At the conclusion of the study, all participants were healthy, with no severe infections, up to six years from the treatment. Researchers noted that because the ADA genes had sustained activity in the blood cells, the children’s growth and development has continued to improve.
The treatment is funded by the Italian non-profit Telethon Foundation, a major charity that raises and distributes funds in Italy for biomedical research on genetic diseases, and has recently attained Orphan Drug status from the European Medicines Agency (EMEA).
Cord Blood Mesenchymal Stem Cells for Acute Renal Failure Repair [Abstract #282]
As scientists continue to discover new applications for human stem cells, they are targeting diseases with a significant need for more efficacious treatment options. Until recently, pharmacologic therapies for acute renal failure have been generally unsuccessful, so the potential therapeutic value of mesenchymal stem cells (MSCs) is particularly intriguing.
In this study, a team of researchers in Italy obtained MSCs from full-term umbilical cord blood to test their therapeutic value on renal tissue in mice with acute renal failure. The team successfully isolated MSCs from approximately 18 percent of the processed cord blood units, confirming the rate obtained by other stem cell studies. Testing of the MSCs also confirmed certain characteristics that help induce tissue repair, like the development of bone and cartilage.
Ten immunocompromised mice with acute renal failure received either cord blood MSCs or intravenous saline (control) and were evaluated for renal function and histology. Renal tissue was evaluated at day four and assigned a score (0-3) measuring the level of damage.

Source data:
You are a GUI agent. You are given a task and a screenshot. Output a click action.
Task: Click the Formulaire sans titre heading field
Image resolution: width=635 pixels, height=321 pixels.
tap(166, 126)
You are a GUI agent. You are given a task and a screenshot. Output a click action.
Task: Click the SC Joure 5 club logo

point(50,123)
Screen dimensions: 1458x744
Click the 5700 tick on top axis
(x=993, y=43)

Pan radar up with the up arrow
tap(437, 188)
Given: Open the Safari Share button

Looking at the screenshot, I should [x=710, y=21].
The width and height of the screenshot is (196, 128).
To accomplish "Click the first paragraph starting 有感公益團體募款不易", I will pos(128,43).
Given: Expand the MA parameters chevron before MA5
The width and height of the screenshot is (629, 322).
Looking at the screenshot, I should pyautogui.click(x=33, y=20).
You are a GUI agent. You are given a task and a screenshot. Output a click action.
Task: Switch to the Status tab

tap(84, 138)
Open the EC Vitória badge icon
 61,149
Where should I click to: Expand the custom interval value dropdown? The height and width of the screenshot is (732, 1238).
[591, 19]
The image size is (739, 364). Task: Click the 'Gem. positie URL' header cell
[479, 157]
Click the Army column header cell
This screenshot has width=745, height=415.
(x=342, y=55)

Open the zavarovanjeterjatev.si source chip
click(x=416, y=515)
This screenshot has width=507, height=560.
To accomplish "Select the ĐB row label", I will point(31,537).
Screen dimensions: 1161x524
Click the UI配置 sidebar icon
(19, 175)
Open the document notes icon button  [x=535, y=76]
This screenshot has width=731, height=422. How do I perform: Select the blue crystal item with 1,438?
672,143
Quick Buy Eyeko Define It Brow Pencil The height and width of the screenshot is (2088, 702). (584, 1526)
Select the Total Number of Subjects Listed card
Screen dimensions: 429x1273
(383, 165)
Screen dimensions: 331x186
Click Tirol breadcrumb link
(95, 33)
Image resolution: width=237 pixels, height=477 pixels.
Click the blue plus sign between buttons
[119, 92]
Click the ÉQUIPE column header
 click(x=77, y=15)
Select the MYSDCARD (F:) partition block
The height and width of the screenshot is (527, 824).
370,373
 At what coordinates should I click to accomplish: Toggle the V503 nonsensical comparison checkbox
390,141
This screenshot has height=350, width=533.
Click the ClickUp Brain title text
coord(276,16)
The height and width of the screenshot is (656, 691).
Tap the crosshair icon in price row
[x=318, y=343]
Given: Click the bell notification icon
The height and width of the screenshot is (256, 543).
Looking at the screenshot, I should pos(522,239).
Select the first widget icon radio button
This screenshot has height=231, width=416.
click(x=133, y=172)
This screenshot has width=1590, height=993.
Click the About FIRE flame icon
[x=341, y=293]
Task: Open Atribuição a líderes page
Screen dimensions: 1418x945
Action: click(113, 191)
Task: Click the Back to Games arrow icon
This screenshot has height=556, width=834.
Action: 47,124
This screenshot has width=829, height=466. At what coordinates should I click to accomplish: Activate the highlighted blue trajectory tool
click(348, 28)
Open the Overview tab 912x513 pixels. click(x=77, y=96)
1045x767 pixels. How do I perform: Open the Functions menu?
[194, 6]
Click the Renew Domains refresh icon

- _BRIEF 1_:
Based on the stem cell research summary, is each statement below true? Answer yes or no for each, and quote the words of the summary that decide it.
(a) The treatment is funded by an Italian non-profit foundation.
(b) Researchers isolated MSCs from about a quarter of the processed cord blood units.
(c) The mice's renal tissue was evaluated on day seven.
- _BRIEF 2_: List every number in the stem cell research summary, leaving out the abstract number in the heading, and state what each one refers to.
- _BRIEF 3_: Continue the stem cell research summary, starting after its last sentence.

- _ANSWER AREA 1_:
(a) Yes: "The treatment is funded by the Italian non-profit Telethon Foundation"
(b) No: "The team successfully isolated MSCs from approximately 18 percent of the processed cord blood units"
(c) No: "Renal tissue was evaluated at day four"

- _ANSWER AREA 2_:
- Six years: how long after treatment the participants were healthy with no severe infections ("up to six years from the treatment")
- 18 percent: the approximate share of processed cord blood units from which MSCs were isolated
- Ten: the number of immunocompromised mice with acute renal failure
- Four: the day on which renal tissue was evaluated
- 0–3: the range of the score measuring the level of damage

- _ANSWER AREA 3_:
The MSCs significantly protected the mice from renal function impairment at day four, which was noted by reduced levels of blood urea nitrogen (a waste byproduct caused by kidney malfunction) from 115 mg/dl (saline) to 64 mg/dl (MSCs). Tissue damage was also reduced in the stem cell-treated mice (score of 0.5) compared to saline-treated mice (score of 1.0) as demonstrated by Marina Morigi, PhD, of Mario Negri Institute of Pharmacological Research in Bergamo, Italy, who conducted the in vivo study.
“These preliminary results indicate that human mesenchymal stem cells do exhibit reparative potential in acute renal failure,” said Lorenza Lazzari, PhD, of the Cell Factory, Department of Regenerative Medicine at Fondazione Policlinico in Milano, Italy, and lead author of the study. “With more evidence demonstrating their value in human subjects, the unique therapy of human stem cells may offer patients with renal failure a safer and more effective way to combat the illness.”
This study was sponsored by European Community.
The American Society of Hematology (http://www.hematology.org) is the world’s largest professional society concerned with the causes and treatment of blood disorders. Its mission is to further the understanding, diagnosis, treatment, and prevention of disorders affecting blood, bone marrow, and the immunologic, hemostatic, and vascular systems, by promoting research, clinical care, education, training, and advocacy in hematology.